Senator Lisa Murkowski Meets With Dozens Of Sexual Assault Survivors Ahead Of Vote On Kavanaugh


Sen. Lisa Murkowski was presented with the pleas of hundreds of women who wrote from afar and traveled to the nation’s capital on Thursday, October 4, in an effort to personally request that she vote to decline Judge Brett Kavanaugh’s advancement to the Supreme Court. Among them were dozens of sexual assault survivors with whom Murkowski is reported to have convened in a series of emotional closed-door meetings, according to MSNBC correspondent Garrett Haake.

Moving ahead into Friday, Sen. Murkowski holds the attention of a public that is split on the question of Kavanaugh’s impending confirmation. She is one of four senators who have yet to commit to a vote, with Democrat Joe Manchin of West Virginia, and fellow Republicans Jeff Flake of Arizona and Sen. Susan Collins of Maine being the others. The majority of the dissenters who showed up to Washington, D.C. were from Alaska and Maine, suggesting that the organizers of the influx had prepared to focus their campaigns on getting either Sen. Murkowski or Sen. Collins to sway.

For Sen. Murkowski, that meant becoming the recipient of letters from some 350 Alaskan attorneys and playing host to 130 Alaskan constituents with a case to make. The result in real time was a succession of meetings that saw Sen. Murkowski invite 18 women into her office at a time so that she could hear their stories of sexual abuse. Many of those same women would reportedly leave the room in tears throughout the afternoon.

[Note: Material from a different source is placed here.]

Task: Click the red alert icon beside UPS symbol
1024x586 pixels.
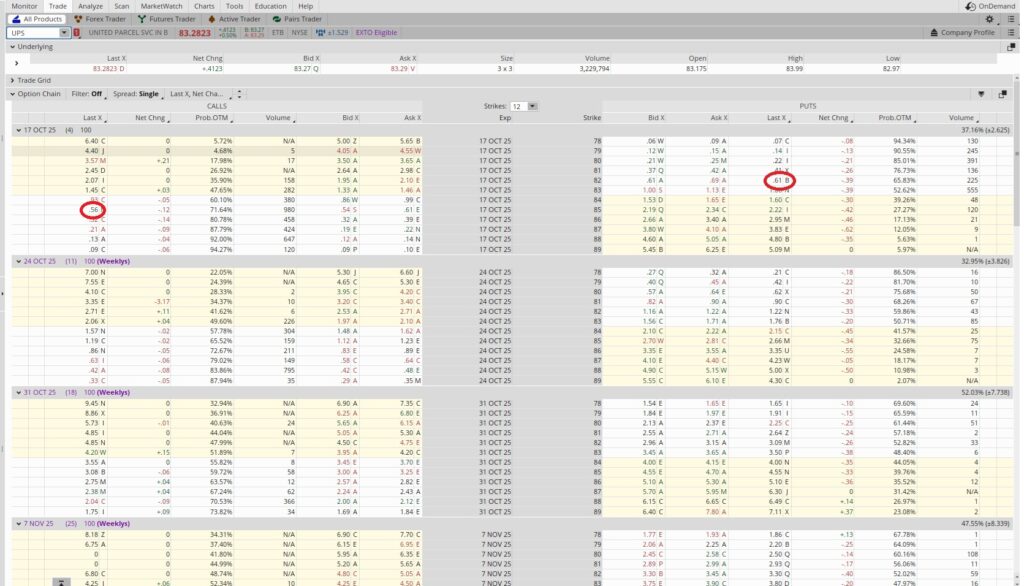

Senators Flake, Collins, and Manchin may be trying to decide how they will reconcile with their decision on the basis of bridges that might be burned within the party should they vote Kavanaugh down, but there is more on the line for Sen. Murkowski so far as her electability goes should she side with her colleagues who are presently vowing to stick by the judge.

For one, Kavanaugh left a bad taste in the mouth of the state’s indigenous people when he previously challenged the right of Hawaiians and Alaskans to claim the constitutional protections afforded to Native Americans. Secondly, Alaska happens to be the state registering the highest rate of sexual assaults, with crimes that are sexual in nature being three times the national average and Statistica confirming that an unprecedented 116.7 citizens per 100,000 having experienced forcible rapes in 2017.

Protesters are hoping that Sen. Murkowski will consider how unfavorably a pro-Kavanaugh vote may be viewed by her resident citizens when she cast it. Many of them were hopeful after Thursday’s engagement with the senator – who went so far as to actually invite them to watch Friday’s procedural vote.